#### WHAT IS BEING ASKED
Filter the entries for the word "computer". Copy each line that has it.

#### MATERIAL SHOWN
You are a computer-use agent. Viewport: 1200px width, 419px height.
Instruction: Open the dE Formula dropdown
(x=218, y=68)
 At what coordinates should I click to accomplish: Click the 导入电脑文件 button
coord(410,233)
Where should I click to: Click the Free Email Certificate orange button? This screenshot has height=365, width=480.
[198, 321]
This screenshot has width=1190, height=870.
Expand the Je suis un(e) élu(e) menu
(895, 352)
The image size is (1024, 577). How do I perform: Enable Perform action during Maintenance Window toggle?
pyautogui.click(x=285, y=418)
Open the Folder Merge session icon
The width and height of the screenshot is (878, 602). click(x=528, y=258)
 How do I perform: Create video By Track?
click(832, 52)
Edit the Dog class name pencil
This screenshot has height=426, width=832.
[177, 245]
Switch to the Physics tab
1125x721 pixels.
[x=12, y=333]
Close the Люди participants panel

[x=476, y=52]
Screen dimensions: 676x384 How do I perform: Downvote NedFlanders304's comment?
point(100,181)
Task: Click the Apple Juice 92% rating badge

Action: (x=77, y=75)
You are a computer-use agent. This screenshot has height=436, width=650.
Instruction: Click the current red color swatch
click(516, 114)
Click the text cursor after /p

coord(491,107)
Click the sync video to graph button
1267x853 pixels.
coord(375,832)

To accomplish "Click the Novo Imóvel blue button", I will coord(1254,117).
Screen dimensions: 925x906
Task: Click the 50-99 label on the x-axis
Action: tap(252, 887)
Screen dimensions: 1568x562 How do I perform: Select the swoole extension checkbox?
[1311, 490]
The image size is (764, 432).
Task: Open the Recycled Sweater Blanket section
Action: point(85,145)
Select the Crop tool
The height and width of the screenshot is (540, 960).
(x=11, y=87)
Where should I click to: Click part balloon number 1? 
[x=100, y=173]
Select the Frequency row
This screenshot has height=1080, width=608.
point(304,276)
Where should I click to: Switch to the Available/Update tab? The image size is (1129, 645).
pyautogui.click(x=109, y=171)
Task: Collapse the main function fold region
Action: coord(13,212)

#### YOUR RESPONSE
You are a computer-use agent. Viewport: 1200px width, 419px height.
You are a computer-use agent. This screenshot has height=436, width=650.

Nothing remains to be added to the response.